A pesquisa também identifica assimetrias regionais. Norte e Centro-Oeste concentram mais relatos de falta de infraestrutura e produtos de higiene, com ausência de banheiro e de itens menstruais aparecendo como motivo de faltas especialmente nessas regiões. O estudo considera que o acesso a infraestrutura adequada é condição básica de permanência escolar.
Outro ponto destacado é a menarca precoce. Entre as meninas ouvidas, 65,2% menstruaram até os 11 anos e 36,5% até os 10 anos. O estudo associa a primeira menstruação mais cedo a dores mais intensas: entre as alunas que menstruaram aos 10 anos, 43% relataram cólicas fortes. O índice cai para 27% entre as que menstruaram aos 11 ou 12 anos.
A pesquisa também mostra impacto entre as trabalhadoras da educação. No grupo analisado, 28,3% das gestoras escolares confirmaram ter cólicas fortes e 16,9% já faltaram ao trabalho por motivos menstruais. Entre as professoras, 15,8% descreveram cólicas fortes e 12,1% faltaram ao trabalho ao menos uma vez no último ano por causa da menstruação.

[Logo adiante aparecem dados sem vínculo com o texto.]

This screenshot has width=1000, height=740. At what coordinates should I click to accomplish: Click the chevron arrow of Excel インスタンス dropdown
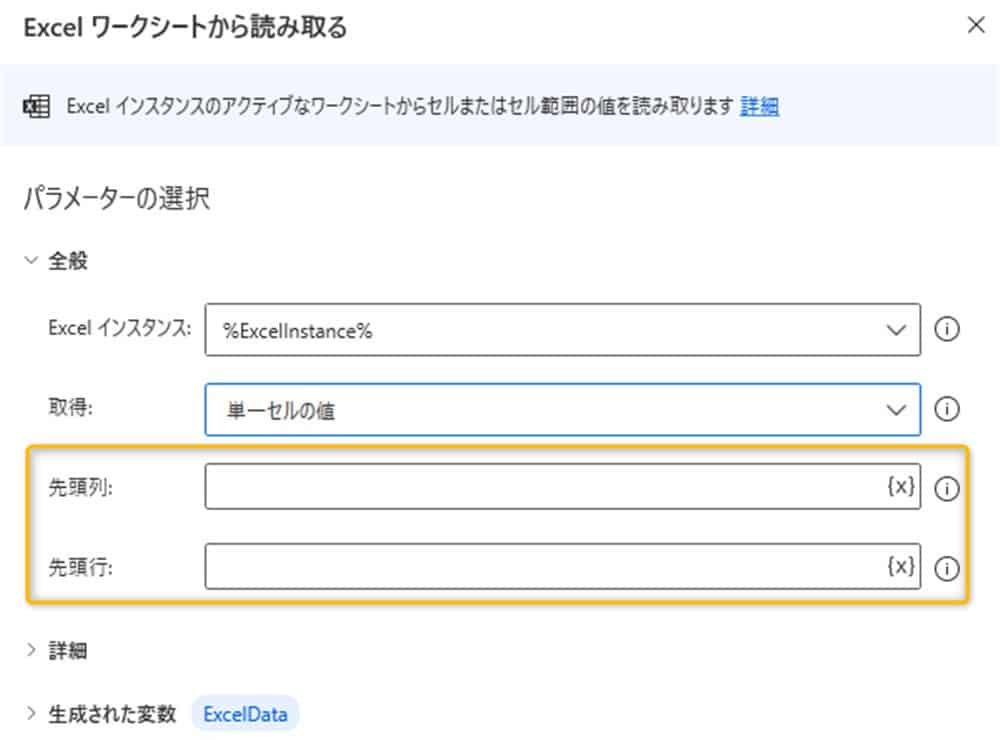(x=895, y=330)
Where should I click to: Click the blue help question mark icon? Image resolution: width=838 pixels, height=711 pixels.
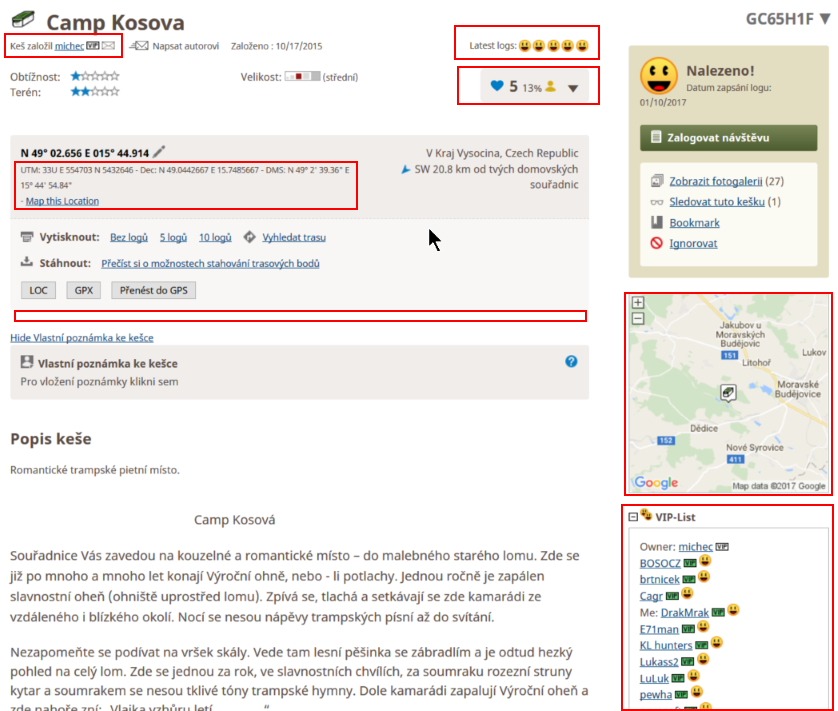[x=571, y=362]
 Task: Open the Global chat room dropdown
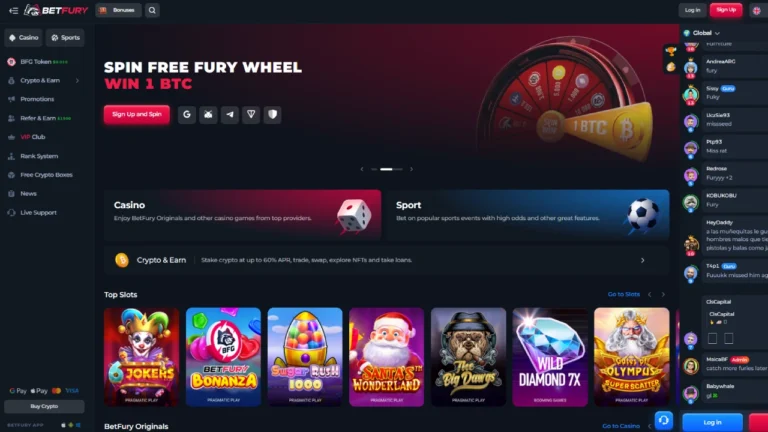pos(702,33)
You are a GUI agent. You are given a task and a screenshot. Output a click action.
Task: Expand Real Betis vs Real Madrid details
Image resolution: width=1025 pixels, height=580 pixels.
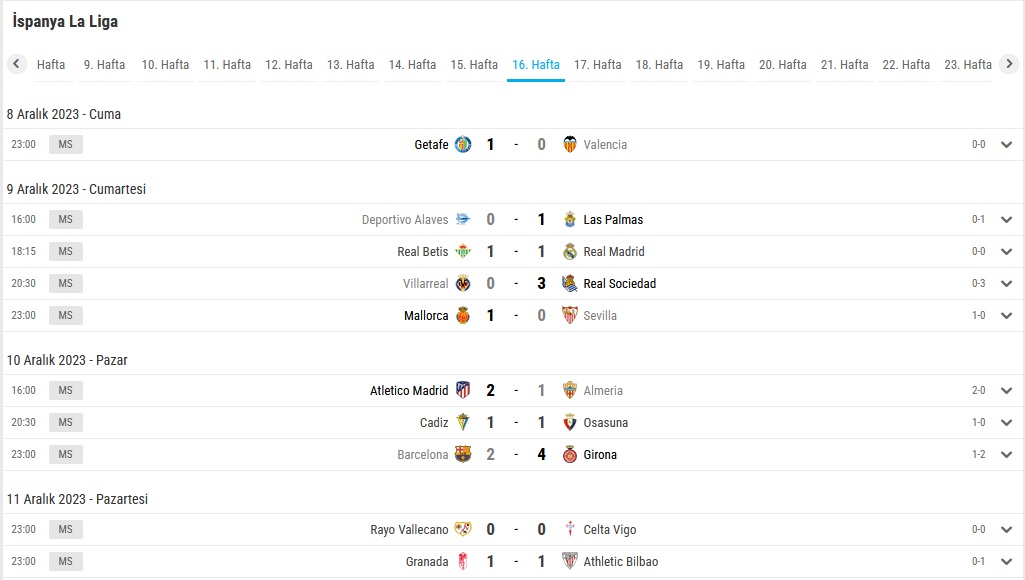(x=1007, y=252)
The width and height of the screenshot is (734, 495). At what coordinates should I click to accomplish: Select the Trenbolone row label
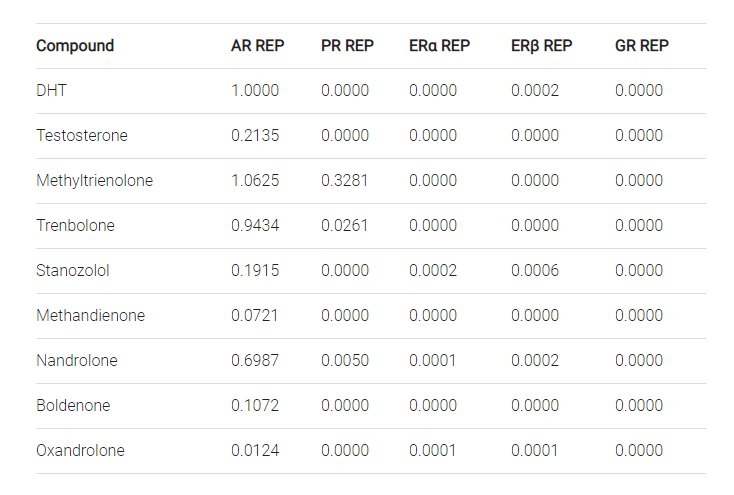[75, 225]
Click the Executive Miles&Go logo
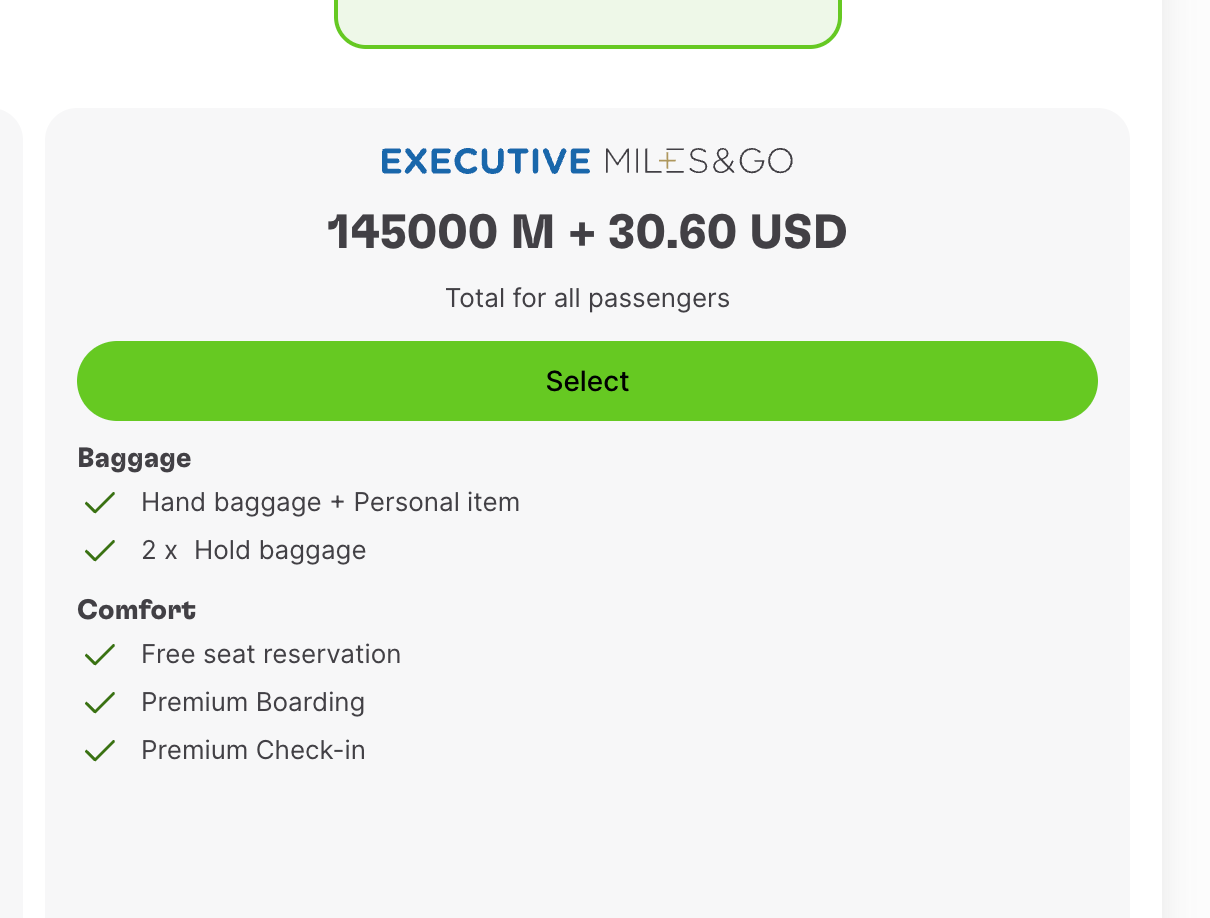 [x=587, y=161]
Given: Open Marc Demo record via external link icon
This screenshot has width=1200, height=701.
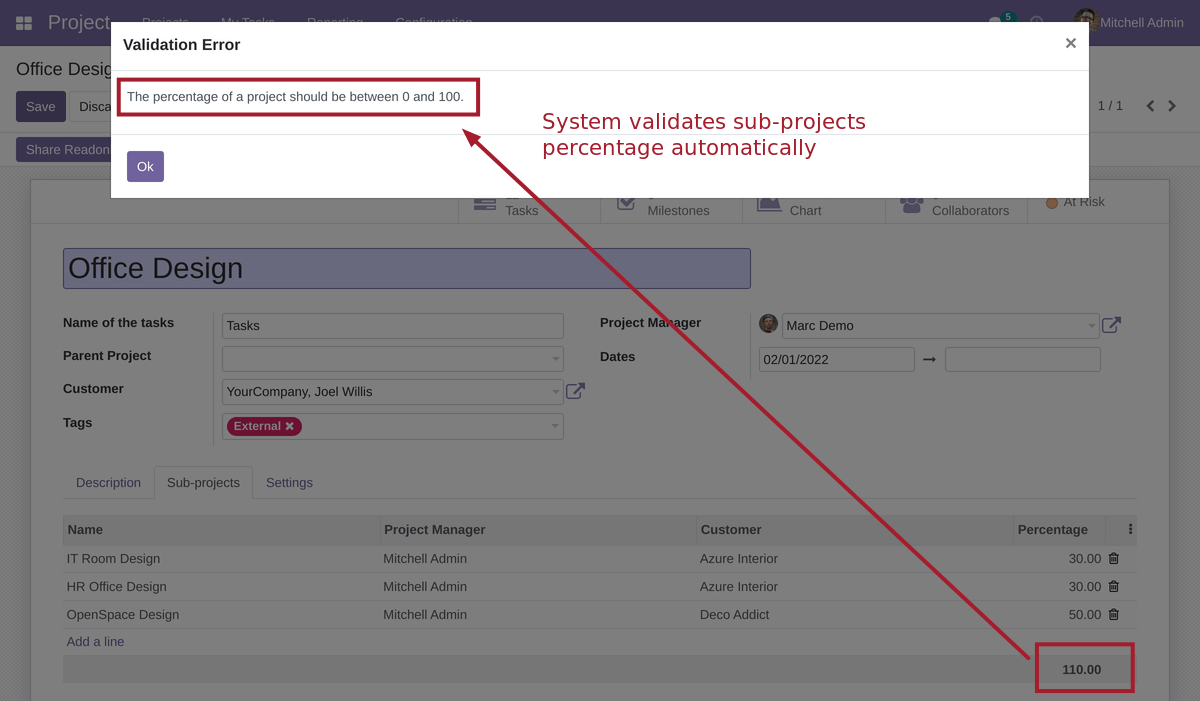Looking at the screenshot, I should coord(1113,324).
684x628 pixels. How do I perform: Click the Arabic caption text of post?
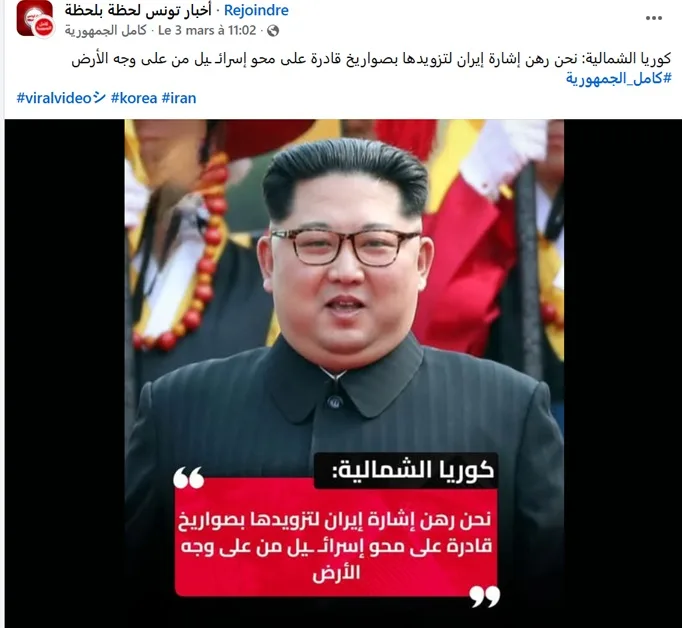[x=371, y=60]
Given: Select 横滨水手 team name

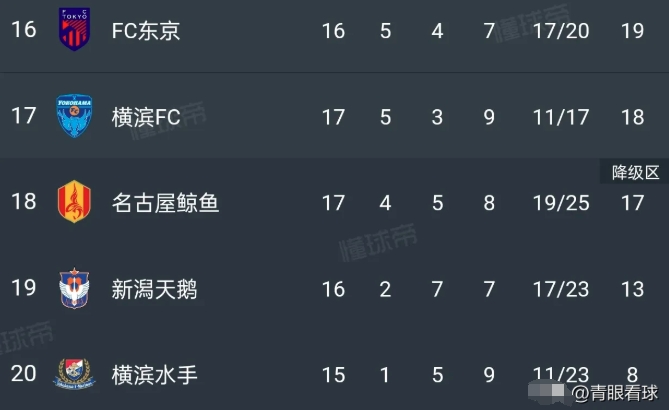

Os dados ainda apontam que o tema é pouco compreendido pelos meninos: 36,8% afirmam não pensar muito sobre menstruação, ante 19,7% das meninas. Para o Instituto Alana, é necessário incluir os estudantes do sexo masculino nas conversas sobre o assunto, para que a menstruação deixe de ser um tabu dentro da escola.
A instituição conclui que investir em saúde menstrual nas escolas é essencial para garantir o direito à aprendizagem e reduzir desigualdades que começam no corpo e se acumulam ao longo da trajetória escolar.